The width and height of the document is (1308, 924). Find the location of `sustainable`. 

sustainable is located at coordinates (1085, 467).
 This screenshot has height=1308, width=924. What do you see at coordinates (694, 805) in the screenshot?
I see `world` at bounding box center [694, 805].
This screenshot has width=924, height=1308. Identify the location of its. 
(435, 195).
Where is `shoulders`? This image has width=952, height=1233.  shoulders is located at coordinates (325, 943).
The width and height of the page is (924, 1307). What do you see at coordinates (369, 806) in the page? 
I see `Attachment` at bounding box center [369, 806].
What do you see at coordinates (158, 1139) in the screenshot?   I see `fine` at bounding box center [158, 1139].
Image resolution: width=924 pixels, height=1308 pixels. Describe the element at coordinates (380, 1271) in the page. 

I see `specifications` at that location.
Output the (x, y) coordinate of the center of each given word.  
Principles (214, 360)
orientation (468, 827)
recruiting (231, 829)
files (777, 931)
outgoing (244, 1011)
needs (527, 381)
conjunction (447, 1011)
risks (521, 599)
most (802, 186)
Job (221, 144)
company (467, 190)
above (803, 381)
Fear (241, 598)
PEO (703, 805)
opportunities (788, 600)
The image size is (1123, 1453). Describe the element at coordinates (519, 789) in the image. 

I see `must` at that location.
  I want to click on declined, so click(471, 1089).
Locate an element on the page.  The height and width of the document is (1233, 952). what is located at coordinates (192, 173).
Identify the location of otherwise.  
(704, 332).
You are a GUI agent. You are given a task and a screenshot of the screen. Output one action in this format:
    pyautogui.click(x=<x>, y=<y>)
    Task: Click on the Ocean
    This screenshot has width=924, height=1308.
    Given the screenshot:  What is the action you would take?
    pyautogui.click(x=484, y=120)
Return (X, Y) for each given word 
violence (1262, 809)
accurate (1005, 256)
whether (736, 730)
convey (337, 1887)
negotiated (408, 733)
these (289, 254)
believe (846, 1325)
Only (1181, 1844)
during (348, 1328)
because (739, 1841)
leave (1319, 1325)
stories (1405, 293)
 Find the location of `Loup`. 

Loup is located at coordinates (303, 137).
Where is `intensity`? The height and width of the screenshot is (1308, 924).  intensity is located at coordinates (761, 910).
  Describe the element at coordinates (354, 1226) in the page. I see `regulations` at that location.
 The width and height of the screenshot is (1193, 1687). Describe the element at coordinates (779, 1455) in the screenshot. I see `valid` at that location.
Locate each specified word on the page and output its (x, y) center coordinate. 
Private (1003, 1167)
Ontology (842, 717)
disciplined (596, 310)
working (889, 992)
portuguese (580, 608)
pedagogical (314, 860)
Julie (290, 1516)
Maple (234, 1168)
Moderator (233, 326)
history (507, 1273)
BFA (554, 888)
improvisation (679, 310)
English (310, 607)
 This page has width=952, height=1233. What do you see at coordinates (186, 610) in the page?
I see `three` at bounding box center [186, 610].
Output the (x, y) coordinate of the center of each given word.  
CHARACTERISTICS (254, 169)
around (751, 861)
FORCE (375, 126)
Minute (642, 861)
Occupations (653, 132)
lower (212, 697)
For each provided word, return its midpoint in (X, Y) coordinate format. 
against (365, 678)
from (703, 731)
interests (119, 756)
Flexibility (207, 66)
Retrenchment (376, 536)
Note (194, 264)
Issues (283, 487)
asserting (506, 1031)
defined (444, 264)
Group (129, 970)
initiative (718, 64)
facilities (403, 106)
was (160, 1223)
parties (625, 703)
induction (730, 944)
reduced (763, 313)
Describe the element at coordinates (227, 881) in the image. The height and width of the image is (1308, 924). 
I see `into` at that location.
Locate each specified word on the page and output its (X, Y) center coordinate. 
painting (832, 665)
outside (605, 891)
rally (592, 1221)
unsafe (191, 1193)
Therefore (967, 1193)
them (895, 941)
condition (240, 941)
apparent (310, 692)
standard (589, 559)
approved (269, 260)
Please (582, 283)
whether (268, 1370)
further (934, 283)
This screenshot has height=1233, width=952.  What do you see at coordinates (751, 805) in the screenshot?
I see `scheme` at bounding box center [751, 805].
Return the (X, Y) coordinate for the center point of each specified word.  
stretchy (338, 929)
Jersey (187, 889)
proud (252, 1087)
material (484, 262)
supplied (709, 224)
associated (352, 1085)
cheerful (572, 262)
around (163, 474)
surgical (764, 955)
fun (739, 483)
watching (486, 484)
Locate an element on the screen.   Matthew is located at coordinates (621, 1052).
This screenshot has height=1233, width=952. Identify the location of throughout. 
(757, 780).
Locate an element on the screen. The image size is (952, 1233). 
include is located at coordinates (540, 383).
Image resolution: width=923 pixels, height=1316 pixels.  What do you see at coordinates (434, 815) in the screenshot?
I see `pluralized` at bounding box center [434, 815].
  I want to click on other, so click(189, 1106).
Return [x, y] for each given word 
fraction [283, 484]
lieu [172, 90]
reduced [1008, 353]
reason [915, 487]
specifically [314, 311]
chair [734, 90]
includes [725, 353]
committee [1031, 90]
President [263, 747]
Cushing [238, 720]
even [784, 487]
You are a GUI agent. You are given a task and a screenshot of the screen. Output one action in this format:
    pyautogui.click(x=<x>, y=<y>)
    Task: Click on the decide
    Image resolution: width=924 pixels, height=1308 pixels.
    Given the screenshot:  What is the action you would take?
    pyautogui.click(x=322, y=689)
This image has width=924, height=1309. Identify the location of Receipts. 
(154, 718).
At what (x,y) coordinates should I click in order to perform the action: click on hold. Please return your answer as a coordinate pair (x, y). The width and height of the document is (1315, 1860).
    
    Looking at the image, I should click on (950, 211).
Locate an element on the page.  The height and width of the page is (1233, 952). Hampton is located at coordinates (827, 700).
........
**WHAT IS BEING ASKED**
Copy the records verbatim, starting with the line containing "This screenshot has height=1233, width=952. Identify" and going on through the end of the records.

**WORKED ANSWER**
This screenshot has height=1233, width=952. Identify the location of throughout. 
(757, 780).
Locate an element on the screen. The image size is (952, 1233). 
include is located at coordinates (540, 383).
Image resolution: width=923 pixels, height=1316 pixels.  What do you see at coordinates (434, 815) in the screenshot?
I see `pluralized` at bounding box center [434, 815].
  I want to click on other, so click(189, 1106).
Return [x, y] for each given word 
fraction [283, 484]
lieu [172, 90]
reduced [1008, 353]
reason [915, 487]
specifically [314, 311]
chair [734, 90]
includes [725, 353]
committee [1031, 90]
President [263, 747]
Cushing [238, 720]
even [784, 487]
You are a GUI agent. You are given a task and a screenshot of the screen. Output one action in this format:
    pyautogui.click(x=<x>, y=<y>)
    Task: Click on the decide
    Image resolution: width=924 pixels, height=1308 pixels.
    Given the screenshot:  What is the action you would take?
    pyautogui.click(x=322, y=689)
This image has width=924, height=1309. Identify the location of Receipts. 
(154, 718).
At what (x,y) coordinates should I click in order to perform the action: click on hold. Please return your answer as a coordinate pair (x, y). The width and height of the document is (1315, 1860).
    
    Looking at the image, I should click on (950, 211).
Locate an element on the page.  The height and width of the page is (1233, 952). Hampton is located at coordinates (827, 700).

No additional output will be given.